I am someone who spends a lot of time in his own head. I think a lot, and I try to think my way out of many holes. I am the classic overthinkers. I once had a girlfriend who told me that I think too much. Needless to say; we are no longer dating. I am an introvert in many aspect of the way. My dating habits show me as an introvert in every sense of the way. However, this is not the reason for this post.
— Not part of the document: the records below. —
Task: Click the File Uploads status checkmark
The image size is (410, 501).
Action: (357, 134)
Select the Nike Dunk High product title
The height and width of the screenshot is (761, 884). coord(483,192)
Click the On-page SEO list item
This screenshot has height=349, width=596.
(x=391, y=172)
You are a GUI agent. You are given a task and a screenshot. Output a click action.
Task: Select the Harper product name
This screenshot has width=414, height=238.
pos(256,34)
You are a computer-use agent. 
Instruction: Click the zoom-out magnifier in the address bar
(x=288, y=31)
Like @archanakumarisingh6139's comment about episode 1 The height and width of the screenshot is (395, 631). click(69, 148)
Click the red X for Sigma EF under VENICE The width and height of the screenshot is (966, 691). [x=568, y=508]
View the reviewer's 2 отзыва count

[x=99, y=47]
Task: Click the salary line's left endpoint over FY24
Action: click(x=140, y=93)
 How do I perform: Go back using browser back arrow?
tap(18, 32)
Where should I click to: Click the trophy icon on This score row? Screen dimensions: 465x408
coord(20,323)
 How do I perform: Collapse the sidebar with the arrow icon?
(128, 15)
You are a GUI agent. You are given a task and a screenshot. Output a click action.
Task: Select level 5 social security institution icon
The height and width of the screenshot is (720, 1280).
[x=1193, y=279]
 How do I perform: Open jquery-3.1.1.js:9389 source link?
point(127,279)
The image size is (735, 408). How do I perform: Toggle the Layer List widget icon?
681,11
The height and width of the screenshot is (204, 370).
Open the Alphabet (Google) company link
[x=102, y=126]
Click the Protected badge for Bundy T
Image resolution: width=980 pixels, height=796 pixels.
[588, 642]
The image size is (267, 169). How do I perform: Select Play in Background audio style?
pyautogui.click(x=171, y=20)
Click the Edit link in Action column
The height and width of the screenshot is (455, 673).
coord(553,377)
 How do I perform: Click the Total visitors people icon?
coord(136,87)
A few years ago, I read the official biography of Steve Jobs. Steve Jobs was one of the original Pirates of Silicon Valley. He died in 2011 after a long battle with cancer. Walter Isaacson wrote Steve Jobs’ biography. It was an interesting book to read, but Walter Isaacson wrote a better book. He wrote the Innovators. The Innovators starts from the days of Lord Byron and his daughter Lady Ada Lovelace. It was at the begining of the industrial revolution. Then he goes to the technologic period before, during and after World War II. During this period Alan Turing revolutionized the field of computing. I consider him the father of Artificial Intelligence. Walter Isaacson conclude his book to the Information age of the present. Charles Babbage, Ada Lovelace, Vannevar Bush, Alan Turing, Grace Hopper, John Mauchly, John von Neumann, J. C. R. Licklider, Doug Engelbart, Robert Noyce of Intel, Bill Gates and Paul Allen of Microsoft, Steve Wozniak and Steve Jobs of Apple, Tim Berners-Lee, Larry Page of Google, Jimmy Wales of Wikipedia, and Lee Felsenstein of Osborne are some of the innovators discussed in the book. The book is about the collaboration these individuals accomplished to help humanity. Steve Jobs and Paul Allen are no longer of this world, but they are part of a legacy for this world.
Were it not for the people mentioned above, I would not be working in Information Technology. As a child, I had a strong inclination toward humanity courses, but I read about Ada Lovelace and I turned against the Luddites. I love technology, but like all things we have to consume technology in moderate doses.